Islam Shah, who liked to place Hindus in command alongside Afghan officers so that they could spy on each other, recognised Hemu's soldierly qualities and assigned him responsibilities equivalent to those of a high-ranking officer. Hemu was then dispatched to monitor the movements of Humayun's half-brother, Kamran Mirza, in the neighbourhood of Mankot.

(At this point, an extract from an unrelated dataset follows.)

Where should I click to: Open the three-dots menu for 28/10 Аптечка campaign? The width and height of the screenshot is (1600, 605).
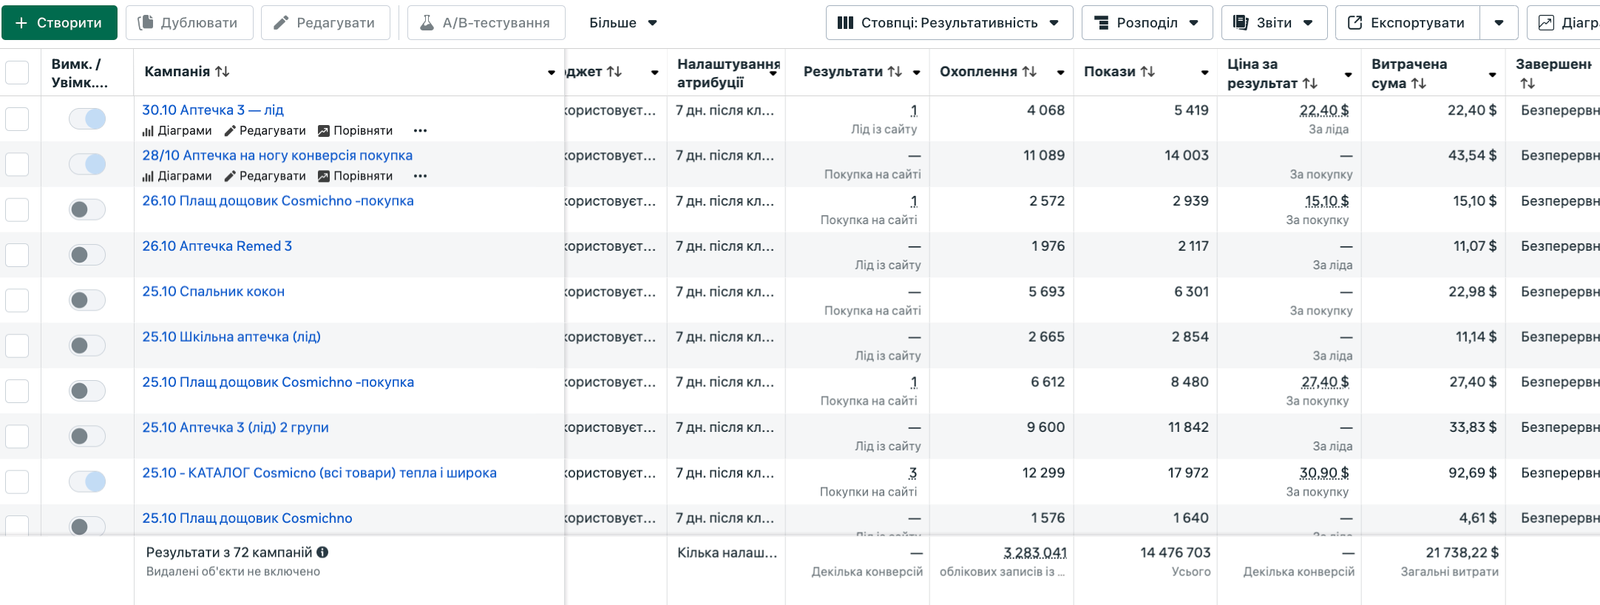(420, 176)
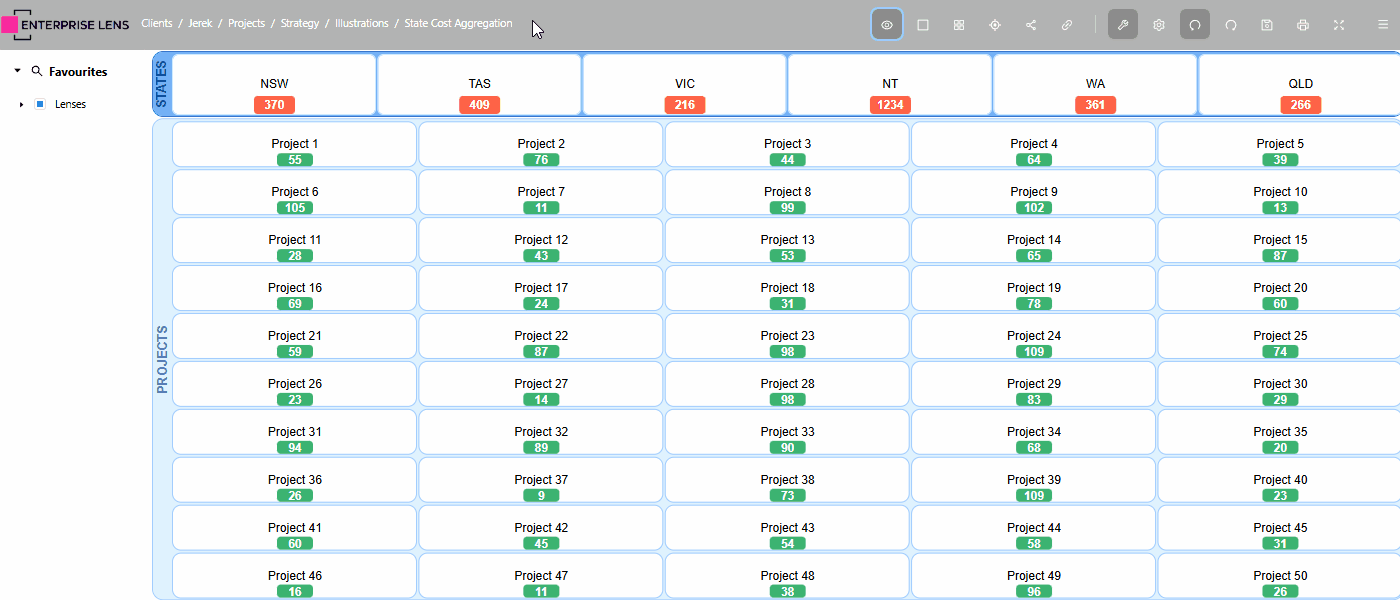
Task: Select the Project 33 tile
Action: pos(787,433)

Islam Shah died on 30 October 1553 and was succeeded by his 12-year-old son, Firoz Khan, who was killed within three days of his accession by his uncle, Adil Shah Suri. The new ruler was however more interested in the pursuit of pleasure than affairs of the state. But Hemu threw in his lot with Adil Shah and his military successes led him to being elevated to the position of Chief Minister and the general supervisor of the state. According to Abu'l-Fazl, Hemu "undertook all appointments and dismissals, and the distribution of justice" in the Shah's court.

Hemu's battles

Hemu, besides being a highly capable civil administrator, was also the finest military mind on the Afghan side after the demise of Sher Shah Suri. He is reputed to have waged and won as many as 22 battles against the opponents of Adil Shah. Many of these battles were against Afghans who had rebelled against Adil Shah. One of these was Taj Khan Karrani, a member of Islam Shah's court who, rather than serving Adil Shah, decided to flee with his followers from Gwalior towards the east. He was overtaken by Hemu at Chibramau and defeated, but somehow managed to escape and plundered and robbed his way to Chunar. Hemu gave chase again and fought Karrani at Chunar and was victorious once more. However, just as at Chibramau, Karrani gave him the slip again. Hemu asked Adil Shah—who had accompanied him—to remain at Chunar and proceeded to chase Karrani all the way to Bengal.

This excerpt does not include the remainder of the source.